Honestly I was taken aback by that statement. Because when I listen to “People Hear What They See” I hear an MC who speaks from experience and says things that are congruent with the image that I have of Oddisee. Is he right then? Do people hear what they see? Is my perception of a ‘rapper’ someone who knows what he talks about because he’s been through it himself? I know I’d be a fool to believe that, but maybe I still wish it were so, against better judgement. I could go off on a tangent here about certain subsets of rap, or about the genre’s greatest artists being observers rather than participants. But I’d like to keep the focus on Oddisee and his in many ways exceptional effort.

First off, if he wanted to project the image of the determined rapper that has long been industry standard, he passes with flying colors:

“I’m a dude about his paper, always kinda been
If I was doin’ anything, see, I was tryina win
And if there was no competition, listen
I would make myself the opposition
fencin’ with the grind within
It’s just my nature, nurture is the way of haters
Learn to like me, I’m connected to the kind of men
that could make ya, break ya
Ties to the underworld, lies with a cover girl
Lies to the other girl home sendin’ texts like, ‘What time you in?’
Reply ‘Later’… the studio be my groupie hoe
In her all night, tryina get my song right
Hopin’ that my verse was tight like my first was
First the bus, then the drop; first the buzz, then the top
Happen any other way and you will smack the surface
I’m prepared for the wayward climb and unaware of other ways to grind”

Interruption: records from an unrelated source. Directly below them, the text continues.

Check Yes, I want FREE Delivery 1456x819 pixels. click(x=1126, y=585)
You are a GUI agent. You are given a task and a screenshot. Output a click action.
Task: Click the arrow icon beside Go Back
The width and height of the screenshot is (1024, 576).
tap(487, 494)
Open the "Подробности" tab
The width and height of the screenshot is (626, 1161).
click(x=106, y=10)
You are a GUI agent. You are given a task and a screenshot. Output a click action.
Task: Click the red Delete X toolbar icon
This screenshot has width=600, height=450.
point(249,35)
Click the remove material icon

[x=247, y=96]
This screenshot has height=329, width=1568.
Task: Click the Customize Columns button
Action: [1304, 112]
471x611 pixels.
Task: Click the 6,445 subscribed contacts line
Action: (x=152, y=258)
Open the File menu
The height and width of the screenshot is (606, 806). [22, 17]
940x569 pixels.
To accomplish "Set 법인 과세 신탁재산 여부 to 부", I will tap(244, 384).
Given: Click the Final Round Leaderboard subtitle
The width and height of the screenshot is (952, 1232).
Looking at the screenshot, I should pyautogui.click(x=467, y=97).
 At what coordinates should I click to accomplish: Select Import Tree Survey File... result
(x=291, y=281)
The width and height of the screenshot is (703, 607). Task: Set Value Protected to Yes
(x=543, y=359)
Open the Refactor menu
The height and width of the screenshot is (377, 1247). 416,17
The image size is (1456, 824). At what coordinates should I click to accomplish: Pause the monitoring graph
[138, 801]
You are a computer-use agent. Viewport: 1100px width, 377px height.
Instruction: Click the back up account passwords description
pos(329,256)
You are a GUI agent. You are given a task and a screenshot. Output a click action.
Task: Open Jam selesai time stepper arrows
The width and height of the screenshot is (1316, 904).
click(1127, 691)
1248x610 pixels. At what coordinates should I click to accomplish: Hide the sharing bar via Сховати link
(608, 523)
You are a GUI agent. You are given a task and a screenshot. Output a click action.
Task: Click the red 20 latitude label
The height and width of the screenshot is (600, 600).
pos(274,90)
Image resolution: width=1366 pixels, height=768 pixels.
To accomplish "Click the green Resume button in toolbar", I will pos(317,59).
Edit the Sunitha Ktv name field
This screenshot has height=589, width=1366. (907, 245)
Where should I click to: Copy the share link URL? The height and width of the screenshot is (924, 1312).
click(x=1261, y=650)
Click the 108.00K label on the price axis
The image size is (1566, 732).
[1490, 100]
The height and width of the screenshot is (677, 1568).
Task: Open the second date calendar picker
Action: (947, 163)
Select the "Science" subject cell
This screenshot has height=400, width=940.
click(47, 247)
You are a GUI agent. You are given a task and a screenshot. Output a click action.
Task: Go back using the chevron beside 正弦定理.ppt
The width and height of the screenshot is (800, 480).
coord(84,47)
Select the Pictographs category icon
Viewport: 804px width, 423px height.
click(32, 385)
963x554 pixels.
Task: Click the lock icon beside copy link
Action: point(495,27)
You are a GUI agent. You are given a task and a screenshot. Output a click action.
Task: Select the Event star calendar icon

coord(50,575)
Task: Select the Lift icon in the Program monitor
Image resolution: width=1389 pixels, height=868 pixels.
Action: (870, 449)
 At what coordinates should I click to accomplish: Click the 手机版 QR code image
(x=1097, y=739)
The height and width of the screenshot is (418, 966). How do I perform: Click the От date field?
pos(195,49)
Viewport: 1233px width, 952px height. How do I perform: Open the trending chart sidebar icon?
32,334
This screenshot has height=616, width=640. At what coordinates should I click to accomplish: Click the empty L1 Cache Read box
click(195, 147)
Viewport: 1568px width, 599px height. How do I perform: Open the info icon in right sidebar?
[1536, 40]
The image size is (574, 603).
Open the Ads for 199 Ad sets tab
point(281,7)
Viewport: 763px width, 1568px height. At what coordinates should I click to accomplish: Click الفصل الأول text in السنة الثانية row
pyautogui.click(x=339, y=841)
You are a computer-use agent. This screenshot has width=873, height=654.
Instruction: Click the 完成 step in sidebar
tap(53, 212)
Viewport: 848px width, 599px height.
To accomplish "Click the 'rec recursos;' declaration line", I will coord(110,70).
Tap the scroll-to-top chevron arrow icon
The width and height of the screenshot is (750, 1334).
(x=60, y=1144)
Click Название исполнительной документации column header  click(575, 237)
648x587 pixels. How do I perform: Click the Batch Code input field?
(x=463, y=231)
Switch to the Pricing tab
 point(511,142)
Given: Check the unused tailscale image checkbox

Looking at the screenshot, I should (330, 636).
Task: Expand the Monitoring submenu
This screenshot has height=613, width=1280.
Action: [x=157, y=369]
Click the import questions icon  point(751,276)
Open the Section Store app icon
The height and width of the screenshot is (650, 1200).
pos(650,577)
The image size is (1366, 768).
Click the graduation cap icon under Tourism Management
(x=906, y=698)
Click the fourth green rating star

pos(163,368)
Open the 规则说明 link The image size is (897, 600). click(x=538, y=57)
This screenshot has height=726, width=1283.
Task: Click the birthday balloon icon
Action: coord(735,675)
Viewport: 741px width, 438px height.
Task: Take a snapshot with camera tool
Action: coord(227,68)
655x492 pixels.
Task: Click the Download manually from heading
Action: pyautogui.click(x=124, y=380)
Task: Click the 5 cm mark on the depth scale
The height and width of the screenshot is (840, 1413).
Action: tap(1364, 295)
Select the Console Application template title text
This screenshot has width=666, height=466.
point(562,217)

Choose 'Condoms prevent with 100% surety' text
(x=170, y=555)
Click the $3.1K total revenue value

The thing is, Oddisee is totally credible in his role as determined rapper, whether it’s in the above quoted “Anothers Grind” or elsewhere. But he doesn’t necessarily put it in the usual terms. He prefers putting things his own way instead of taking the easy route. You cannot go that deep and that much into detail without writing from within. “People Hear What They See” is, as a European rapper once called her album, ‘From the Standpoint and in the Words of…’ – in this case Amir Mohamed el Khalifa PKA Oddisee.

Understanding, experience and action are recurring themes on “People Hear What They See.” Oddisse synchronizes his busy schedule with his Diamond District partners on “Do it All” and paints himself as a stand-up guy in “Let it Go.” Unlike another DC representative swaggering about “Ambition,” Odd studies his subjects, emerging with comprehensive essays that look at failure and success with the same unflinching eye. Where other rappers only excel at self-aggrandization, Oddisee always tempers it with self-assessment.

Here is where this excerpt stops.